In the ever-evolving landscape of data platforms, one pattern that is gaining rapid acceptance as a modern approach is the “Lakehouse pattern,” centered around the powerful Delta Lake. At Persistent, we’ve been actively collaborating with numerous customers, assisting them in constructing robust data platforms based on this revolutionary pattern.
I have aligned the best practices to the following high-level areas – Operation Excellence, Reliability, Performance and Cost Optimization and Security. I discussed the best practices in the areas of Operation Excellence, Reliability in the Best Practices for Data Engineering with Databricks Part I of this two-part series, I highly encourage you to read the same. In this second installments, I will cover the best practices around the performance and cost optimization and security aspects.
As with the Part I, I will assume the implementation of a Data Lakehouse on AWS, using S3 as the storage solution and Databricks as the compute engine. However, these best practices can also be applied in scenarios not limited to AWS and Databricks.
Optimize for Performance and Cost
Right size your job clusters
In a typical data platform, multiple Databricks jobs will be built over a period and it’s not uncommon for developers to continue using the same cluster configuration for different pipelines like simple ETL, complex ETL, analytical workloads, etc. This often occurs due to developers primarily focusing on problem-solving and lacking awareness of other aspects. Imagine you have multiple projects running hundreds of job clusters; even a minor optimization in job runtime by a few minutes can result in a lot of savings. Encourage and educate developers on right-sizing the job clusters, effectively using optimizations like Graviton-enabled, GPU-enabled clusters, and photon runtime to optimize their workloads and costs.

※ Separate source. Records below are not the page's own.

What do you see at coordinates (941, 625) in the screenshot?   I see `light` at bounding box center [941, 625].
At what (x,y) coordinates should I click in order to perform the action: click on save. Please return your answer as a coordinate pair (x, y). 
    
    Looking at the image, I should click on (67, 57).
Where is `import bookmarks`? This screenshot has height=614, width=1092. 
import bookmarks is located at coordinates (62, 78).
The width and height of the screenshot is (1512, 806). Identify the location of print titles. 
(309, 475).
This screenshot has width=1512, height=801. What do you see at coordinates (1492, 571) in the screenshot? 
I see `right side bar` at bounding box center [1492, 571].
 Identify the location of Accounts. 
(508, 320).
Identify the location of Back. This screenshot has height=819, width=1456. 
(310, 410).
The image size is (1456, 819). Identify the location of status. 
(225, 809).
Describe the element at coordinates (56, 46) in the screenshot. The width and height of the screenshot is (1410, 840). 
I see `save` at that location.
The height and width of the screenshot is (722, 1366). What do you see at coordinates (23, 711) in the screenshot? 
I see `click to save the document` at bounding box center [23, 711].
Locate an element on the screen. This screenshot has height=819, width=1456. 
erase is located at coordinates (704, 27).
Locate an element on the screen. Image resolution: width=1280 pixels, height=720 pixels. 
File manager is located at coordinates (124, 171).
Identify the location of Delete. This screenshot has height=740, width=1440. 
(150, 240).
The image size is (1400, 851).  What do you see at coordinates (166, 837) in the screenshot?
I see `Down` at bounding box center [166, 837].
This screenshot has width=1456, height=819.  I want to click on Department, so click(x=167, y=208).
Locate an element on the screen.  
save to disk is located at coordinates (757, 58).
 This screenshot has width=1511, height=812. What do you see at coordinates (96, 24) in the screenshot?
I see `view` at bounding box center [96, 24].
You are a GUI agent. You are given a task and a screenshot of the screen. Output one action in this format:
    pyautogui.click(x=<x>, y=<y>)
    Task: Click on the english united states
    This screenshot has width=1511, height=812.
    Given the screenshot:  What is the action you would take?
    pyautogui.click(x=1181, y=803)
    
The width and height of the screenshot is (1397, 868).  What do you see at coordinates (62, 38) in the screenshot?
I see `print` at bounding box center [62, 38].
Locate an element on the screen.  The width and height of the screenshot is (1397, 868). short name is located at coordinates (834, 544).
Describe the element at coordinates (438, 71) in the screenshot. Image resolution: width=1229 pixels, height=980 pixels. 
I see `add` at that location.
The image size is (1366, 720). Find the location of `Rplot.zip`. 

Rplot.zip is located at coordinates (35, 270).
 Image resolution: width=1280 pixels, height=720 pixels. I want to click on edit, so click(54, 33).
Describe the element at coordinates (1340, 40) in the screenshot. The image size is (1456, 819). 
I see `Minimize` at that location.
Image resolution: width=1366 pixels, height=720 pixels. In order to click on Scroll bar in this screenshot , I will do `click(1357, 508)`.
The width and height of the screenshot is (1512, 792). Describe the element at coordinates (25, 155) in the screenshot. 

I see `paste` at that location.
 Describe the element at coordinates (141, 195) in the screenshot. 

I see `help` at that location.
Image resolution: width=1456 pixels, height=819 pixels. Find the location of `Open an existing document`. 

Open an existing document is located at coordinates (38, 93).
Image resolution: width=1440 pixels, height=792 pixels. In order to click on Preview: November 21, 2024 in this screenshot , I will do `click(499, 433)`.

Keep your Databricks runtimes updated
Databricks releases new runtimes frequently, often with new Spark versions, features, and optimizations. Take advantage of this and update your Databricks Jobs to utilize the latest Databricks Runtimes. Often once a data pipeline is built and the project is handed over to the ops team, the Databricks jobs are not touched unless there is a production defect. Encourage the teams and set up a process to review the Runtime configuration for Databricks jobs periodically and upgrade the same rather than waiting till the end-of-support for a particular Databricks runtime.
Do not over-optimize
Optimizing cost and performance is a common goal for everyone. When working with delta tables in Databricks, there are built-in methods to optimize storage usage, such as the VACUUM command. By default, the VACUUM command retains data for 168 hours and removes anything older than that. However, it’s important to note that some teams have been overly aggressive in their optimization attempts by using the RETAIN 0 HOURS parameter. While Databricks advises against this practice, there are specific scenarios where it might be necessary, such as when working with tables exposed through Athena as Parquet tables or when dealing with legacy tables that are now being built using Databricks.
Nevertheless, I firmly advise against using the RETAIN 0 HOURS parameter. Instead, an alternative approach is to convert the Athena tables to use Symlink. Consider a situation where a consumer application is reading version 230 of a table while another application is updating the table to create version 231. If the writer application finishes before the consumer application and executes a VACUUM command with RETAIN 0 HOURS, the consumer application will encounter a FileNotFound exception. This issue can be easily avoided by converting all Athena tables to use Symlink, ensuring a smoother and more reliable data consumption process.
Security
One of the most important aspects of Data management is security, and two aspects must be considered here – security at the infrastructure level and data security. Although, it’s a huge area to talk about, here are some of the practices that I have seen to be immensely useful.
Store secrets securely
While integrating with multiple systems, a common challenge is managing credentials. Access tokens to access these systems. Use the Databricks Secrets to store all your credentials and tokens securely and use Databricks Secrets in the notebooks. Databricks smartly redact any credentials from the notebook outputs.
Consider using/migrating to Unity Catalog
Unity Catalog is a unified data catalog and provides fine-grained access control and data lineage capabilities. With Unity Catalog, you don’t need to manage the access at individual buckets level and access can be managed in a more familiar SQL GRANT statement. Before deciding on Unity Catalog, consider the requirements to use its full potential; for example, switching to tables instead of data location in the code needs a mindset shift. Stay tuned for more in-depth discussion on the Unity Catalog, which will be published soon.
Conclusion
Databricks has changed the way we build data pipelines and projects, and it has unified Data Engineering, Ad-hoc Querying, and Data Governance aspects together in an easy-to-use environment that can be used by developers and data consumers alike. As with any tool, we need to play along with the prescribed and learned best practices. In this two-part blog series, I have shared the best practices around the four high-level areas – Operation Excellence, Reliability, Performance and Cost Optimization and Security. Of course, this by no means is a complete list and I can envision myself further expanding on these best practices and adding few more with a follow-up in the future.